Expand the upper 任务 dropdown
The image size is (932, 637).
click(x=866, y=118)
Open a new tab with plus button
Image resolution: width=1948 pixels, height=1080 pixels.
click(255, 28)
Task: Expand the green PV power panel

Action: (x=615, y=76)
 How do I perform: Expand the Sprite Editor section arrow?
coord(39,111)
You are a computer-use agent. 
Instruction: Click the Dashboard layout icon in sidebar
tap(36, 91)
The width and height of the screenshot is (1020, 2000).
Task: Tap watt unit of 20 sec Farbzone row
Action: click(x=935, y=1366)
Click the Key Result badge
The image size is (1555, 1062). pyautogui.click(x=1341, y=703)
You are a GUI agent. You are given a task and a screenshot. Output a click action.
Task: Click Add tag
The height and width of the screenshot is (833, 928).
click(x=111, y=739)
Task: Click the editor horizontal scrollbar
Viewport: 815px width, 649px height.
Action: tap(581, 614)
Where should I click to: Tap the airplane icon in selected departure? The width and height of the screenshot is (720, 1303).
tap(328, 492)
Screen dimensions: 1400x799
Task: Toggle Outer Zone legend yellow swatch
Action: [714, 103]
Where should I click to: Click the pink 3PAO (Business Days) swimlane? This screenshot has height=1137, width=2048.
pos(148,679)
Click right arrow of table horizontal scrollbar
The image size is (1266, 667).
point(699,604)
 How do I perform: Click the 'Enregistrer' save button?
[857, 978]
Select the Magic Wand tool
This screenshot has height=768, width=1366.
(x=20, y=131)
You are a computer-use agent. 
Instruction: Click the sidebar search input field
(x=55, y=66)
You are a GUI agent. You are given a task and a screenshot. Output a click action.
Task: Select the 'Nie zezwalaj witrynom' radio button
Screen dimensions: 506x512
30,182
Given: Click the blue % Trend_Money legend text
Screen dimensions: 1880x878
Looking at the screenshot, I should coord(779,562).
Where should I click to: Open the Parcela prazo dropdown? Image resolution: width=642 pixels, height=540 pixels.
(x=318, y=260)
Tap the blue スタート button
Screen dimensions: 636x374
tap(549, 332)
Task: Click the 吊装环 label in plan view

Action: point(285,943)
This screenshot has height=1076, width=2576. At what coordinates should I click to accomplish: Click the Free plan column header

*EXERCISE OBJECTIVE*: Convert all of the items above into a JSON list of strings, with one string per line and the blank lines left out.

*OUTPUT BELOW*:
[
  "Expand the upper 任务 dropdown",
  "The image size is (932, 637).",
  "click(x=866, y=118)",
  "Open a new tab with plus button",
  "Image resolution: width=1948 pixels, height=1080 pixels.",
  "click(255, 28)",
  "Task: Expand the green PV power panel",
  "Action: (x=615, y=76)",
  " How do I perform: Expand the Sprite Editor section arrow?",
  "coord(39,111)",
  "You are a computer-use agent. ",
  "Instruction: Click the Dashboard layout icon in sidebar",
  "tap(36, 91)",
  "The width and height of the screenshot is (1020, 2000).",
  "Task: Tap watt unit of 20 sec Farbzone row",
  "Action: click(x=935, y=1366)",
  "Click the Key Result badge",
  "The image size is (1555, 1062). pyautogui.click(x=1341, y=703)",
  "You are a GUI agent. You are given a task and a screenshot. Output a click action.",
  "Task: Click Add tag",
  "The height and width of the screenshot is (833, 928).",
  "click(x=111, y=739)",
  "Task: Click the editor horizontal scrollbar",
  "Viewport: 815px width, 649px height.",
  "Action: tap(581, 614)",
  "Where should I click to: Tap the airplane icon in selected departure? The width and height of the screenshot is (720, 1303).",
  "tap(328, 492)",
  "Screen dimensions: 1400x799",
  "Task: Toggle Outer Zone legend yellow swatch",
  "Action: [714, 103]",
  "Where should I click to: Click the pink 3PAO (Business Days) swimlane? This screenshot has height=1137, width=2048.",
  "pos(148,679)",
  "Click right arrow of table horizontal scrollbar",
  "The image size is (1266, 667).",
  "point(699,604)",
  " How do I perform: Click the 'Enregistrer' save button?",
  "[857, 978]",
  "Select the Magic Wand tool",
  "This screenshot has height=768, width=1366.",
  "(x=20, y=131)",
  "You are a computer-use agent. ",
  "Instruction: Click the sidebar search input field",
  "(x=55, y=66)",
  "You are a GUI agent. You are given a task and a screenshot. Output a click action.",
  "Task: Select the 'Nie zezwalaj witrynom' radio button",
  "Screen dimensions: 506x512",
  "30,182",
  "Given: Click the blue % Trend_Money legend text",
  "Screen dimensions: 1880x878",
  "Looking at the screenshot, I should coord(779,562).",
  "Where should I click to: Open the Parcela prazo dropdown? Image resolution: width=642 pixels, height=540 pixels.",
  "(x=318, y=260)",
  "Tap the blue スタート button",
  "Screen dimensions: 636x374",
  "tap(549, 332)",
  "Task: Click the 吊装环 label in plan view",
  "Action: point(285,943)",
  "This screenshot has height=1076, width=2576. At what coordinates should I click to accomplish: Click the Free plan column header"
]